We have seen these tricks before.  Eliminating control groups, hiding adverse findings, covering contradictory evidence with high gloss rhetoric, and cherry-picking data characterized Pfizer’s authorization studies.  These ruses are eloquently detailed by Robert Kennedy, Jr., in his book The Real Anthony Fauci.

I am not saying that Novavax is a bad vaccine.  Maybe an alternative to mRNA is a good thing, and maybe some individuals could benefit from this vaccine.  Since the data is incomplete, I cannot say.  What I can say is that this study about the Novavax vaccine is dishonest, yet it forms the foundation of Novavax’s EUA application.

And why is FDA considering an emergency use authorization for a new vaccine so late in the game?  Clearly, it is time to end the emergency.  We need to wind up emergency use authorizations.  EUA products should be licensed or discarded.  We do not need another EUA vaccine.

Maybe the FDA is considering EUA for “Novavax COVID-19 Vaccine, Adjuvanted” because it is the first COVID vaccine to show feasibility as a combination vaccine with flu.  Perhaps this was part of the game all along.

One more thing.  Novavax inadvertently debunked the claim that vaccination-induced immunity is superior to disease-induced immunity.  The “Novavax COVID-19 Vaccine, Adjuvanted” uses a proprietary protein “Matrix-M,” to present spike protein because it is thought to better resemble virus than other vaccines.  According to a company press release, “This arrangement mimics nature, helping your immune system recognize that target protein from different angles—the same way that your immune system would see the details of a real pathogen.”
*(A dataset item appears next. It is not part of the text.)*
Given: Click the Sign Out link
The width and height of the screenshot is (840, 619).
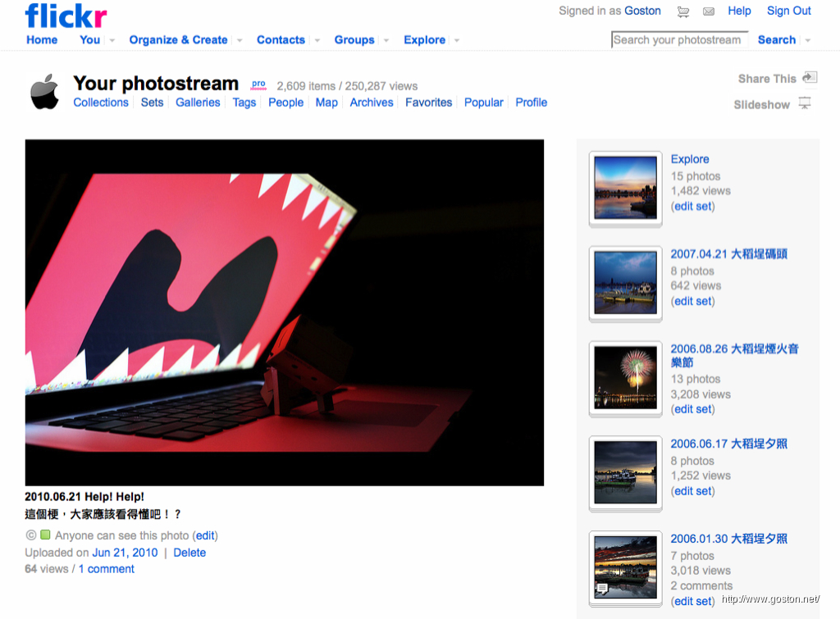Looking at the screenshot, I should click(788, 11).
Until now, we have been told that the immune effects of the real virus are insufficient.  We must have spike protein coating our own cells—the proposed mechanism of mRNA vaccines—to stimulate effective immunity, even after infection by real virus.  Novavax differentiates its vaccine from mRNA by its ability to mimic a “real pathogen,” implying that real pathogens stimulate the best immunity.  Of course, this was the dogma of medical science for eons, until 2020 when the buildup to mRNA vaccine release required a new theory of immunology.

Thank you, Novavax, for setting us straight on this point.